POSITIONNEMENT ET ESPACES D'ACQUISITION DU CAPITAL CUL­TUREL

- Ecoles Normales/Lycées.

- Rencontres de Sidi Madani.

- Parrainage symbolique ou personnalisé ("Ecole d'Alger").

- Presse (en particulier Alger Républicain).

 

LIEUX DE PRODUCTION ET DE RECEPTION

- Grandes maisons d'édition parisiennes.

- Presse parisienne.

 

PERIODE HISTORIQUE

- Guerre d'Indochine.

- Forte poussée du mouvement national en Algérie.

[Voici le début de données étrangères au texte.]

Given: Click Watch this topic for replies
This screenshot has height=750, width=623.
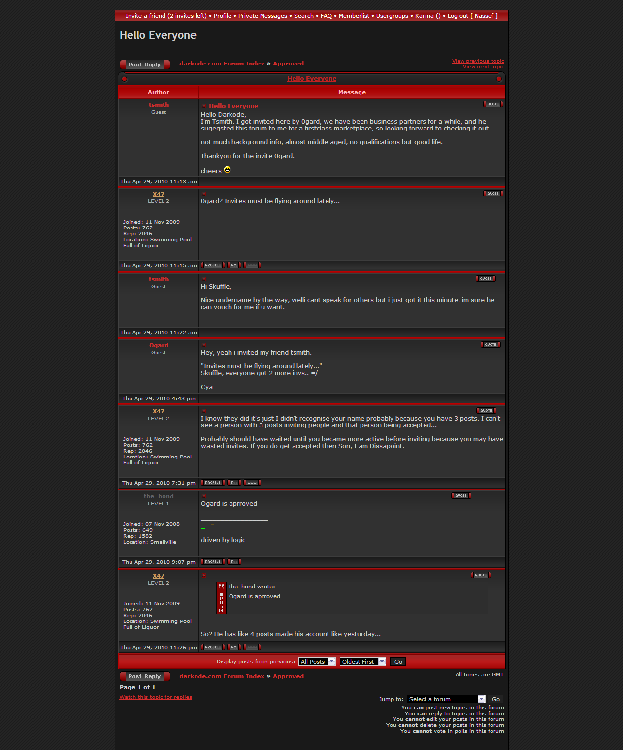Looking at the screenshot, I should click(156, 697).
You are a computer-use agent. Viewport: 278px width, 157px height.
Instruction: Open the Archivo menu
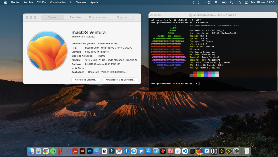tap(28, 2)
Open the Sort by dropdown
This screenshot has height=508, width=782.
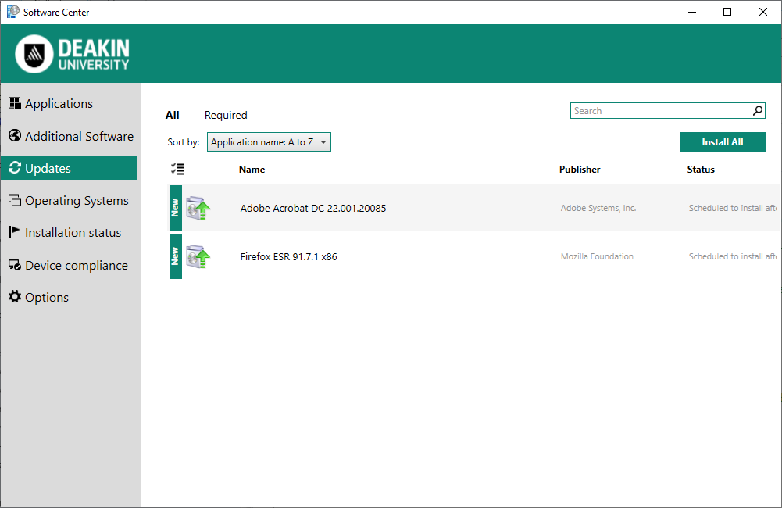[x=269, y=142]
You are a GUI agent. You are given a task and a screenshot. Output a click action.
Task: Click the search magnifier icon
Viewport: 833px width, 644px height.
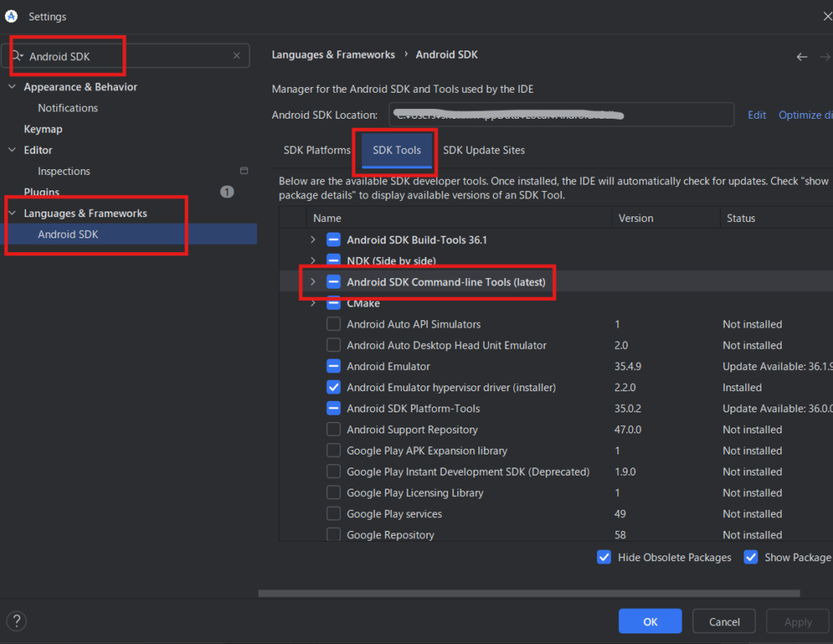tap(16, 56)
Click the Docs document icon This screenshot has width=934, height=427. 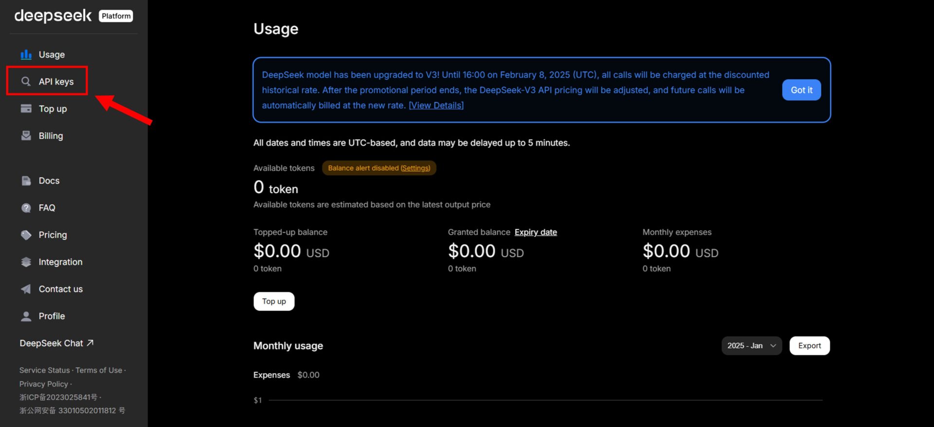tap(26, 180)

- Renforcement du clivage politique droite/gauche en France.

 

ORIGINE SOCIALE

- Paysannerie pauvre ou appauvrie.

- Artisans.

 

METIERS

- Enseignants en zone rurale.

- Journalistes.

- Métiers divers (mobilité élevée).

 

CARACTERISATIONS PARTICULIERES

- Importance de la poésie (populaire ou en langue française) comme mo­dalité d'exercice et d'émergence dans le métier d'écrivain.

- Non maîtrise de l'arabe littéraire.

                

     Si nous traçons le même tableau pour les producteurs de l'entre-deux-guerres, on perçoit rapidement la différence structurelle et socio-historique des modalités d'émergence de leur production:

 

POSITIONNEMENT ET ESPACES DU CAPITAL CULTUREL

- Enseignement coranique.

- Médersas.

- Filières spécialisées (Interprétariat, notariat, métiers judiciaires, carrières militaires, etc).

- Cénacles littéraires coloniaux.

- Algérianisme (comme école littéraire périphérique, au sens spatial et symbolique).

 

LIEUX DE PRODUCTION ET DE RECEPTION

- Maisons d'édition en Algérie ou petites maisons d'édition en France.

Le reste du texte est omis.